AIM OF THE TASK ->
Each entry must be output exactly as it appears.
******************************
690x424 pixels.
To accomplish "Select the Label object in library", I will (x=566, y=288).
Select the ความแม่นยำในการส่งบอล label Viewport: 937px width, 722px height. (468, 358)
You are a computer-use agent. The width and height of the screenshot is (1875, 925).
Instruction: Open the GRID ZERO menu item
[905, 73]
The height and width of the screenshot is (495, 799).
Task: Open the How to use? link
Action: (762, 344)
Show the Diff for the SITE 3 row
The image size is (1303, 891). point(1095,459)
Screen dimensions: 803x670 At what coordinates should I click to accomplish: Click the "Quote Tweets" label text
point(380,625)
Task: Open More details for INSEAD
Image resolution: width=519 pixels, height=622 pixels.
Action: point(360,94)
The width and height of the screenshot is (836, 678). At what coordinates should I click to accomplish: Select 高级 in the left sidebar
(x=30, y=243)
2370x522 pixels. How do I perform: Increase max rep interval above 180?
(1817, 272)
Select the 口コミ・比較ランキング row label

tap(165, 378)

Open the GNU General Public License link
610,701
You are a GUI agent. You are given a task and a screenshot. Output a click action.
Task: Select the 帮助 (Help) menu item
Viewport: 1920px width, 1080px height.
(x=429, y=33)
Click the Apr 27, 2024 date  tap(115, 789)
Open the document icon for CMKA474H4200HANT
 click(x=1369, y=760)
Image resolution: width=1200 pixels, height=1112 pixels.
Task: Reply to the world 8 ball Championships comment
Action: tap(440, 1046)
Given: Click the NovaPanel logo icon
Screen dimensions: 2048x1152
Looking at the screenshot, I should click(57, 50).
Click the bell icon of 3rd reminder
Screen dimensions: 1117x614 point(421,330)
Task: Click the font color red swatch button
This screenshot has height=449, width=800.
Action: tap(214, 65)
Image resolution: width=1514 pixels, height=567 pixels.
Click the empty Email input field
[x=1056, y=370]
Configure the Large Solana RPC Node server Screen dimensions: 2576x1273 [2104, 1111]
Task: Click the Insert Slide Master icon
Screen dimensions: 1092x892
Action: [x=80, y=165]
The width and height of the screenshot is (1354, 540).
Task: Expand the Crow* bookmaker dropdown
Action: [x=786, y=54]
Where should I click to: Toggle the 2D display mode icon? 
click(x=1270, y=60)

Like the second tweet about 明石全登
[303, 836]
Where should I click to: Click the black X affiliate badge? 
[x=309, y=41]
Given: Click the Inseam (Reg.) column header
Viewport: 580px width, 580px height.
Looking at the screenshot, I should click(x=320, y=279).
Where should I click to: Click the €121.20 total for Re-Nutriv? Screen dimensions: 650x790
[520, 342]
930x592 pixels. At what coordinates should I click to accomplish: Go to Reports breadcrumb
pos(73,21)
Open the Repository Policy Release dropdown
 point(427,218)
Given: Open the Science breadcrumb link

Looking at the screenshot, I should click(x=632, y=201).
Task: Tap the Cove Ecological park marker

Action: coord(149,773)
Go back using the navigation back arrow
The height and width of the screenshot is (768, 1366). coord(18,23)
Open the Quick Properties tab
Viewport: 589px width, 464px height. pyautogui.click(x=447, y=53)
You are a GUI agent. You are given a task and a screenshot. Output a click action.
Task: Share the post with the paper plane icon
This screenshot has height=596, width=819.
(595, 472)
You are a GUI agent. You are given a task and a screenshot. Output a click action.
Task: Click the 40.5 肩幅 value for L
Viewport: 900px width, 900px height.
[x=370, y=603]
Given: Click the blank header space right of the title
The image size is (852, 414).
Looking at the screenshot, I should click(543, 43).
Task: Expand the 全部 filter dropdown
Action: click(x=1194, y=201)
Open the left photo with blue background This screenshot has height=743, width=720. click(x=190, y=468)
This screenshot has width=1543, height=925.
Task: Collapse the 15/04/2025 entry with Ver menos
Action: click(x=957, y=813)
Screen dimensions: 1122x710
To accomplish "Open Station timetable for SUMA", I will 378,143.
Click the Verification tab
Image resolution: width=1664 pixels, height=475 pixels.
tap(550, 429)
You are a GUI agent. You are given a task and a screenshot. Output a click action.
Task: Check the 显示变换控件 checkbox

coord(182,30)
******************************
ANSWER BOX ->
690x424 pixels.
To accomplish "Select the Label object in library", I will (x=566, y=288).
Select the ความแม่นยำในการส่งบอล label Viewport: 937px width, 722px height. (468, 358)
You are a computer-use agent. The width and height of the screenshot is (1875, 925).
Instruction: Open the GRID ZERO menu item
[905, 73]
The height and width of the screenshot is (495, 799).
Task: Open the How to use? link
Action: (762, 344)
Show the Diff for the SITE 3 row
The image size is (1303, 891). point(1095,459)
Screen dimensions: 803x670 At what coordinates should I click to accomplish: Click the "Quote Tweets" label text
point(380,625)
Task: Open More details for INSEAD
Image resolution: width=519 pixels, height=622 pixels.
Action: point(360,94)
The width and height of the screenshot is (836, 678). At what coordinates should I click to accomplish: Select 高级 in the left sidebar
(x=30, y=243)
2370x522 pixels. How do I perform: Increase max rep interval above 180?
(1817, 272)
Select the 口コミ・比較ランキング row label

tap(165, 378)

Open the GNU General Public License link
610,701
You are a GUI agent. You are given a task and a screenshot. Output a click action.
Task: Select the 帮助 (Help) menu item
Viewport: 1920px width, 1080px height.
(x=429, y=33)
Click the Apr 27, 2024 date  tap(115, 789)
Open the document icon for CMKA474H4200HANT
 click(x=1369, y=760)
Image resolution: width=1200 pixels, height=1112 pixels.
Task: Reply to the world 8 ball Championships comment
Action: tap(440, 1046)
Given: Click the NovaPanel logo icon
Screen dimensions: 2048x1152
Looking at the screenshot, I should click(57, 50).
Click the bell icon of 3rd reminder
Screen dimensions: 1117x614 point(421,330)
Task: Click the font color red swatch button
This screenshot has height=449, width=800.
Action: tap(214, 65)
Image resolution: width=1514 pixels, height=567 pixels.
Click the empty Email input field
[x=1056, y=370]
Configure the Large Solana RPC Node server Screen dimensions: 2576x1273 [2104, 1111]
Task: Click the Insert Slide Master icon
Screen dimensions: 1092x892
Action: [x=80, y=165]
The width and height of the screenshot is (1354, 540).
Task: Expand the Crow* bookmaker dropdown
Action: [x=786, y=54]
Where should I click to: Toggle the 2D display mode icon? 
click(x=1270, y=60)

Like the second tweet about 明石全登
[303, 836]
Where should I click to: Click the black X affiliate badge? 
[x=309, y=41]
Given: Click the Inseam (Reg.) column header
Viewport: 580px width, 580px height.
Looking at the screenshot, I should click(x=320, y=279).
Where should I click to: Click the €121.20 total for Re-Nutriv? Screen dimensions: 650x790
[520, 342]
930x592 pixels. At what coordinates should I click to accomplish: Go to Reports breadcrumb
pos(73,21)
Open the Repository Policy Release dropdown
 point(427,218)
Given: Open the Science breadcrumb link

Looking at the screenshot, I should click(x=632, y=201).
Task: Tap the Cove Ecological park marker

Action: coord(149,773)
Go back using the navigation back arrow
The height and width of the screenshot is (768, 1366). coord(18,23)
Open the Quick Properties tab
Viewport: 589px width, 464px height. pyautogui.click(x=447, y=53)
You are a GUI agent. You are given a task and a screenshot. Output a click action.
Task: Share the post with the paper plane icon
This screenshot has height=596, width=819.
(595, 472)
You are a GUI agent. You are given a task and a screenshot. Output a click action.
Task: Click the 40.5 肩幅 value for L
Viewport: 900px width, 900px height.
[x=370, y=603]
Given: Click the blank header space right of the title
The image size is (852, 414).
Looking at the screenshot, I should click(543, 43).
Task: Expand the 全部 filter dropdown
Action: click(x=1194, y=201)
Open the left photo with blue background This screenshot has height=743, width=720. click(x=190, y=468)
This screenshot has width=1543, height=925.
Task: Collapse the 15/04/2025 entry with Ver menos
Action: click(x=957, y=813)
Screen dimensions: 1122x710
To accomplish "Open Station timetable for SUMA", I will 378,143.
Click the Verification tab
Image resolution: width=1664 pixels, height=475 pixels.
tap(550, 429)
You are a GUI agent. You are given a task and a screenshot. Output a click action.
Task: Check the 显示变换控件 checkbox

coord(182,30)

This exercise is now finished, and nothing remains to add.